What is liability business? A business's liability is the legal financial debts or obligations that the company incurs during the course of its operations. In general, liability refers to being responsible for something. In the context of a business, this can be a service or money owed to another party.

About Business Liability

In accounting, a liability is recorded on the right side of the balance sheet. Liabilities include:

  • Accrued expenses.
  • Accounts payable.
  • Deferred revenues.
  • Loans.
  • Mortgages.

In business, liabilities play a significant role in the company overall since they are used to finance operations and pay for company expansions. In general, a liability refers to being responsible for something, which can be a service or money owed to another party. For example, tax liability can be for federal taxes owed to the IRS or for a homeowner's property taxes.

Liability can be the legal liability of an individual or business. An example is a business signing up for liability insurance as protection against a lawsuit by a customer or employee.

About Short-Term Liabilities

When analyzing a company, it's considered whether the business can pay its current liabilities, in cash, within a year. These are considered short-term liabilities. Types of short-term liabilities include:

  • Sales taxes payable: When a purchase is made by a customer, it includes sales tax. These amounts are held until it's time to pay the appropriate revenue department.
  • Payroll taxes payable: When employees are paid, payroll taxes are withheld and set aside by the employer and paid to the Internal Revenue Service (IRS) or state tax agency.
  • Loans and mortgages payable: This liability is for the monthly payments on mortgages or loans.

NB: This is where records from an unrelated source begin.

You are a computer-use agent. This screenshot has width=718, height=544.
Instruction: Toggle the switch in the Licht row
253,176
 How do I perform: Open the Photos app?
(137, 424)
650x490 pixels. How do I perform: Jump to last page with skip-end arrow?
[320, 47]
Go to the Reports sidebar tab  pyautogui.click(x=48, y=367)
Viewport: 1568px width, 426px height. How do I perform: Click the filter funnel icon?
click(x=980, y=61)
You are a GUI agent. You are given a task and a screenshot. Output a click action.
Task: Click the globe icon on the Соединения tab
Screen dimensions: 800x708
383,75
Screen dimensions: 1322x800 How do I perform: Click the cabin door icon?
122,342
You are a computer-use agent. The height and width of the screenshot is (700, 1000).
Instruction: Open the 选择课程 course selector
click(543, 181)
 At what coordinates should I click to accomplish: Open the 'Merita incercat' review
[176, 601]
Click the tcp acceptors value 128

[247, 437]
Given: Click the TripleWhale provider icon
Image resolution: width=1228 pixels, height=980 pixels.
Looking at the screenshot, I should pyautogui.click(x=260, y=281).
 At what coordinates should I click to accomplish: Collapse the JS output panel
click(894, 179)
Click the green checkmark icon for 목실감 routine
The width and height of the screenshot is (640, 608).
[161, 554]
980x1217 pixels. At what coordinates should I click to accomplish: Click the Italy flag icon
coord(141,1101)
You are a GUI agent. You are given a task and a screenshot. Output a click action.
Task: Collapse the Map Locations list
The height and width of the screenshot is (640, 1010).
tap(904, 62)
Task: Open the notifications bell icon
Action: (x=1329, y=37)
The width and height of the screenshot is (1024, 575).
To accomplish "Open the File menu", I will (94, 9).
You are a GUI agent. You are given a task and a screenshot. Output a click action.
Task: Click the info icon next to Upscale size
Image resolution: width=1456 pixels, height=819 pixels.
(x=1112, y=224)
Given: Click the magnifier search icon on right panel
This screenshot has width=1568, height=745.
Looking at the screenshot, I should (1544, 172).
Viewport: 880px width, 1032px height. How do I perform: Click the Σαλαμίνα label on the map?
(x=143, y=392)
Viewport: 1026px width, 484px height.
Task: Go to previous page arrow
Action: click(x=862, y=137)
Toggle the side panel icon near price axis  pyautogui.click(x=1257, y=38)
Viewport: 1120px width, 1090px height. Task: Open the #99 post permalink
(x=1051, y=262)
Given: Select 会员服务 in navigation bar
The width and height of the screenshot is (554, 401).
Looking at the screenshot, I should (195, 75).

Liabilities like the payroll tax and the sales tax are sometimes referred to as trust fund taxes. This is because the funds are being held in a trust and are counted as liabilities until the taxes are paid to the appropriate state or federal agency.

About Long-Term Liabilities

Analysts also look at long-term liabilities and whether they can be paid using assets resulting from future earnings and/or financial transactions. When listing long-term liability, debt is not the only thing considered. Other long-term liabilities include:

  • Rent.
  • Deferred taxes.
  • Payroll.
  • Pension obligations.
  • Loans payable.
  • Mortgages payable.
About Liabilities and Assets

Assets are what a company owns, which includes both tangible and intangible items. Tangible items are things such as equipment, buildings, and machinery. Intangible items are things like patents, intellectual property, and accounts receivable.

When a business deducts its liabilities from its assets, the difference becomes the equity of either the owner or the stockholder. This can be expressed as this formula: assets - liabilities = owner's equity. However, the equation is usually presented as: liabilities + equity = assets.

The Difference Between Expense and Liability

For a company to generate revenue, it must incur expenses for the operational costs of the business. Unlike assets and liabilities, expenses and revenue are listed on the income statement. In other words, when calculating net income, expenses are factored into the equation.

To calculate net income, the equation is revenues - expenses. For example, consider a company that has more expenses than revenue for several years. This would show weak financial stability because the company has continually been losing money. When an ongoing payment is made for services or something that has no tangible value, it is considered an expense. Expenses are used to generate revenue.

Expenses may fall into the general or administrative category and others may be associated with sales. For example, the phones in an office, utility bills, and the lease payment for office space will no longer work or can be used if the expense isn't paid. For accounting purposes, expenses and liabilities appear in different places on the company's financial statement. Expenses appear on the company's profit and loss statement.

Leverage and Liability

Leverage refers to the manner in which a business acquires new assets. When the assets are acquired through loans, it increases the liabilities. When this happens, the business is referred to as being leveraged. While some liability is considered good for a business, too much liability can harm the company's financial position.